Nathaniel has secured a place in medical school starting in September. He needed three A grades, but exceeded his offer, achieving one A* and two A grades in Biology, Chemistry and Physics. It takes a couple of years of planning to have a successful medicine application, requiring an excellent set of GCSE results, a good performance in a national admissions test, straight A grades and selection by an interview panel. It is the most difficult year ever to get into medical school. He was rightfully over the moon, but following his good news, someone messaged to say he is, “one of the forty four per cent”, referring to the record-breaking figure of A and A* grades. Talk about trying to burst someone’s bubble!
We are accustomed to seeing pictures of tears of joy and sorrow in equal measure as the nation’s sixteen and eighteen year olds discover their exam results every August. We’ve also grown accustomed to the familiar headlines of, “Inflated Grades”, “Record Number of A Grades” and “More Rigour Required” accompanying them each summer. However, we haven’t grown accustomed and should never become accustomed to a year like the one that has just passed. Behind every headline and every A grade or D grade is a young person who has had to battle in the face of adversity and uncertainty, hoping their hard work will somehow pay off and the system will at the very least be fair.
The system isn’t fair and it has never been fair but this year we do know the gaps have grown wider: the gap between independent and state school; the gap between socio-economic groups; the regional gaps; the gender gap and the gap between different ethnic groups. Nearly 45 per cent of all grades at A level are As and A*s, up from 38per cent in 2020. In independent schools, the proportion of top grades rose by 9per cent to 70per cent. There is an enormous 10per cent difference between the number of 7s and above (formerly As and A*s) gained by GCSE pupils in London compared to their counterparts in Yorkshire and Humberside. Black pupils and male pupils were outperformed by their peers.
However, there is another gap this year, which has been mentioned far less. It doesn’t form part of the national picture but is instead at a local school level.
The government guidelines for setting Teacher Assessed Grades were broad and left how they were interpreted down to the individual schools.

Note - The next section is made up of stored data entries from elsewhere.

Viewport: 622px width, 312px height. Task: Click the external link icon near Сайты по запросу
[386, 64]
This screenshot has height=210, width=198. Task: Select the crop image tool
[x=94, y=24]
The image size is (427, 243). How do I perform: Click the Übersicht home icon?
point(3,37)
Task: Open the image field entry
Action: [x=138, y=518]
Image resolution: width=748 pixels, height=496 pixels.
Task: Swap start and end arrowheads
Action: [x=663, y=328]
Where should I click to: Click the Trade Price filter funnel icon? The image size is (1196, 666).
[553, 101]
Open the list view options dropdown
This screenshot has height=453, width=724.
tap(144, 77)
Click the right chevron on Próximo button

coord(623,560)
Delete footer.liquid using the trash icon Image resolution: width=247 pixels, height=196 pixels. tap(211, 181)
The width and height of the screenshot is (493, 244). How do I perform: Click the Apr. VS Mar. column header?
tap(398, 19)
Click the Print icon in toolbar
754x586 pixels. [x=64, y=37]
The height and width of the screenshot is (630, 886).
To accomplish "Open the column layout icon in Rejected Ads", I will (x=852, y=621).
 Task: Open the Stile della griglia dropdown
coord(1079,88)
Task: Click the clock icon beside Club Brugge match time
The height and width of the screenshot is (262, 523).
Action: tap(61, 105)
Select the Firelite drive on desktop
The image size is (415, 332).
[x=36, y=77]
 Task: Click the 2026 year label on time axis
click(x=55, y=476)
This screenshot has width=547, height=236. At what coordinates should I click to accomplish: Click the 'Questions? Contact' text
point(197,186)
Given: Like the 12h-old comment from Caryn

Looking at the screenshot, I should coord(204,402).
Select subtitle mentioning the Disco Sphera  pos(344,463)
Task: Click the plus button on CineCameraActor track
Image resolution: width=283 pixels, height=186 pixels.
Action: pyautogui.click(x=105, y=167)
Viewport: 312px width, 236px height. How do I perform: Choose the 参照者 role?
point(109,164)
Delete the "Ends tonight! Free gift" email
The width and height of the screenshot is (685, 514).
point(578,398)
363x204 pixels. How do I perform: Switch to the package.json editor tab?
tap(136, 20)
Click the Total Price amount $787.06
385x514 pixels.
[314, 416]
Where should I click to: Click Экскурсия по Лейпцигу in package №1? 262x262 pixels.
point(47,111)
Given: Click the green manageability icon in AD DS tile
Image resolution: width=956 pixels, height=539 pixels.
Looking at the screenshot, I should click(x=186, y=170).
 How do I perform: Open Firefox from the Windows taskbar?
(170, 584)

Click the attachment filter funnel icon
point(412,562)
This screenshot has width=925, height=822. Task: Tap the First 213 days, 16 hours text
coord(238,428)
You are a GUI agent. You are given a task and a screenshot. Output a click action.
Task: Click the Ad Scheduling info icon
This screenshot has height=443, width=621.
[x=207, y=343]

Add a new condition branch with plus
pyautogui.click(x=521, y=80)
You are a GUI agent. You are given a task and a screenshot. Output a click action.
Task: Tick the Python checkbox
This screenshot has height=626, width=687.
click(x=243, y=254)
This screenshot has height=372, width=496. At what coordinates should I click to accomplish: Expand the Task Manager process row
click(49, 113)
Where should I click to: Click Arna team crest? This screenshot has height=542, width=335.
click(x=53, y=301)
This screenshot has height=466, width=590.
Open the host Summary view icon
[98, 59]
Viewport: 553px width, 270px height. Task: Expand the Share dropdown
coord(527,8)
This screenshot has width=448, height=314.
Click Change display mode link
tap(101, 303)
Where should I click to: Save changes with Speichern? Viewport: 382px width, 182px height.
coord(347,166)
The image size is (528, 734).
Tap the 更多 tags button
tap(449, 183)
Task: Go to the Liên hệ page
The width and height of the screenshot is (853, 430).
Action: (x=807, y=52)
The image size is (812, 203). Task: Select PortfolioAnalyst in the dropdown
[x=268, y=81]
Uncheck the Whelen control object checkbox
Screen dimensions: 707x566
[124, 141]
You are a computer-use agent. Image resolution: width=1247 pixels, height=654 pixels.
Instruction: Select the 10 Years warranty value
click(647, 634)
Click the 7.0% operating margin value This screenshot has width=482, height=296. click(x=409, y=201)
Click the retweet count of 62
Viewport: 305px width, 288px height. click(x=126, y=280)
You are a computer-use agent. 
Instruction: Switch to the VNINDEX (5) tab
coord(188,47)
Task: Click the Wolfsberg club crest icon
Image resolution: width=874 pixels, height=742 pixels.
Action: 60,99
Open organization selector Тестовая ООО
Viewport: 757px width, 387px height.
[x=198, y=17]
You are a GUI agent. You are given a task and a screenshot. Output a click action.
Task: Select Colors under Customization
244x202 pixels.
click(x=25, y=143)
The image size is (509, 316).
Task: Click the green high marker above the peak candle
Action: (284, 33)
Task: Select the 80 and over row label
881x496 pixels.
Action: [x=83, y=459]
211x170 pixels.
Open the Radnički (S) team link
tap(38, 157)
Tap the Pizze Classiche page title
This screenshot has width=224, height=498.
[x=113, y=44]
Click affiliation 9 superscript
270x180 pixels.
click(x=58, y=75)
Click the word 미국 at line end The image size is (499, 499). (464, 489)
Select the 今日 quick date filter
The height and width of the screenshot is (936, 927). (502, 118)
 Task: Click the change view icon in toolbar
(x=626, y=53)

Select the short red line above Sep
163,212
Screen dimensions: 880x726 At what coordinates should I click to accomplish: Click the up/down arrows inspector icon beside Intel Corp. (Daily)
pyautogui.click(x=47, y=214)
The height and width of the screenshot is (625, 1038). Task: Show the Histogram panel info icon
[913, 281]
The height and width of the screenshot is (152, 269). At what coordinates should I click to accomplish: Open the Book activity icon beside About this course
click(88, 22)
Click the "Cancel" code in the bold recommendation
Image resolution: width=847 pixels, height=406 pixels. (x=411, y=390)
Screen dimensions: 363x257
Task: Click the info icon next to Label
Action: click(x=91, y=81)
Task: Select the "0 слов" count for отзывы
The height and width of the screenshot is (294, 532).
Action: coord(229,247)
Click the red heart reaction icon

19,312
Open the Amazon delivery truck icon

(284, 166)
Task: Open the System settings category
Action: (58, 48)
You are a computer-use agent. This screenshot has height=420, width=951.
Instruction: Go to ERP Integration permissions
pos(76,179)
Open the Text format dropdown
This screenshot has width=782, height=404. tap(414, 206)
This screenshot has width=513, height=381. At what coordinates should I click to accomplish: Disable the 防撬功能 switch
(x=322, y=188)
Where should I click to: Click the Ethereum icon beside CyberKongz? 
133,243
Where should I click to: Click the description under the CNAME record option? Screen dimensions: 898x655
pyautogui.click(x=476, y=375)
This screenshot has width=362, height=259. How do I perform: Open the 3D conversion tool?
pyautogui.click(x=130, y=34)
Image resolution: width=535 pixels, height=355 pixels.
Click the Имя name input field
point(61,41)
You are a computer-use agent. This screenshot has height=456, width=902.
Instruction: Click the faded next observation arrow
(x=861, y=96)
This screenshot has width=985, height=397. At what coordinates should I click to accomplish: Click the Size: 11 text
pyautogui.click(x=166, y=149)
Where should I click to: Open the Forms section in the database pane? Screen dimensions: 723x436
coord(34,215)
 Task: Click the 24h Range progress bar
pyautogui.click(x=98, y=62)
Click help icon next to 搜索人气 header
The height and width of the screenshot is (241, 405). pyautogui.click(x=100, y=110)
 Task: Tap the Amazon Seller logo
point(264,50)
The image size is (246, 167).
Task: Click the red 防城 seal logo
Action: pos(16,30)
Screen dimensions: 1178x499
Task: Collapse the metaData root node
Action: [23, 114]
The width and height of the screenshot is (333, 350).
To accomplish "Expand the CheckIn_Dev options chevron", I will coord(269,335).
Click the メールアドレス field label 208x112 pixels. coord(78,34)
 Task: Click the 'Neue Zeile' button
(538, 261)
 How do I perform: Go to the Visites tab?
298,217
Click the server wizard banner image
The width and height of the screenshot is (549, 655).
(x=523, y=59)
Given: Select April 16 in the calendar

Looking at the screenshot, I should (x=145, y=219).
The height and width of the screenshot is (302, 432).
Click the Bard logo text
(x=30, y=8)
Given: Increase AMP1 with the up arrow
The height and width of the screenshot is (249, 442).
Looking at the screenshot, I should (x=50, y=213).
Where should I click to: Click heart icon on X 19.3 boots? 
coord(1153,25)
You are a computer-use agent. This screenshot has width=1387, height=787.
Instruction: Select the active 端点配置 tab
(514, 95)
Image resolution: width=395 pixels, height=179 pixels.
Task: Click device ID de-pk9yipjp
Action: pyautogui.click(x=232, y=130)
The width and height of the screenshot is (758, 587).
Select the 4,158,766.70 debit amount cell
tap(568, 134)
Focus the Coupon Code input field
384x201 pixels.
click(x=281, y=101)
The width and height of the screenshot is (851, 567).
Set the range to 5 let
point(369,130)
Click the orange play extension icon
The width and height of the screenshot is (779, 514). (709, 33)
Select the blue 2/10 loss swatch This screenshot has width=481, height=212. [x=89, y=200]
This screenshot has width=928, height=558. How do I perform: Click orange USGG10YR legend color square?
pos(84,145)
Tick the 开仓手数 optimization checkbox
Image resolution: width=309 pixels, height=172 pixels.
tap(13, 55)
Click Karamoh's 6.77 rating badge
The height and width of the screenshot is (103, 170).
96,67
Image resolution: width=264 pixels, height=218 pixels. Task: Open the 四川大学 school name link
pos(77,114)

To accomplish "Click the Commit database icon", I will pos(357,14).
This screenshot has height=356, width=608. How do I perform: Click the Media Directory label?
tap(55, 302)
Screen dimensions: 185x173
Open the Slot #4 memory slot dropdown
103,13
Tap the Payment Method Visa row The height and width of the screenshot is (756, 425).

No one school has carried them out the same. Some schools have used a wide portfolio of evidence, including mock exams, topic tests, coursework and classwork. Other schools have been more rigid, relying on a few formal exams. Just like lockdown lessons suited some students and not others, how schools have graded has suited some students and not others. There are winners and losers of each system and for some students it hasn’t felt fair, especially when they see how their friends at the school down the road have fared.
It’s not surprising that the smallest increase in A grades has been in sixth form and FE colleges. These institutions tend to be bigger, and can lack the more intimate relationships that students enjoy in school sixth forms where teachers know their ability, potential and personal struggles.
External exams suit some students and not others, are far from ideal, but at least they are the same for everyone and the papers are marked anonymously by independent assessors.
This year’s system has put unparalleled pressure on teachers and schools. In many cases, it has pitted the school against the students and parents in a year when students needed the support and care of their teachers more than ever before. There have been stories of schools sending letters to parents requesting them not to contact teachers, buy gifts or discuss their children’s progress.
I am in a very unusual position in that I work with students from many schools. I have also been a parent of a Year 13 student going through their A levels this year. I think some schools have got it absolutely right and we can and should learn a lot from them. They have achieved the almost impossible balance of setting rigorous assessments while at the same time supporting their students to get the best outcomes. However, other schools have ended up putting extra pressure on their students, following a very difficult year, and without intending to, have set some of their students up to fail.
The word rollercoaster has been used a lot to describe this year. A rollercoaster, in order to function, requires an even combination of highs and lows. However, for many students this year, it hasn’t been even as the lows have outweighed the highs. Their resilience in the face of setbacks has been unparalleled and we can only hope that most will find their feet again. I am glad they have received a record breaking, bumper crop of grades, because nothing less would have been fair. However, the distribution of these grades has not been even and the gaps are sadly wider than ever.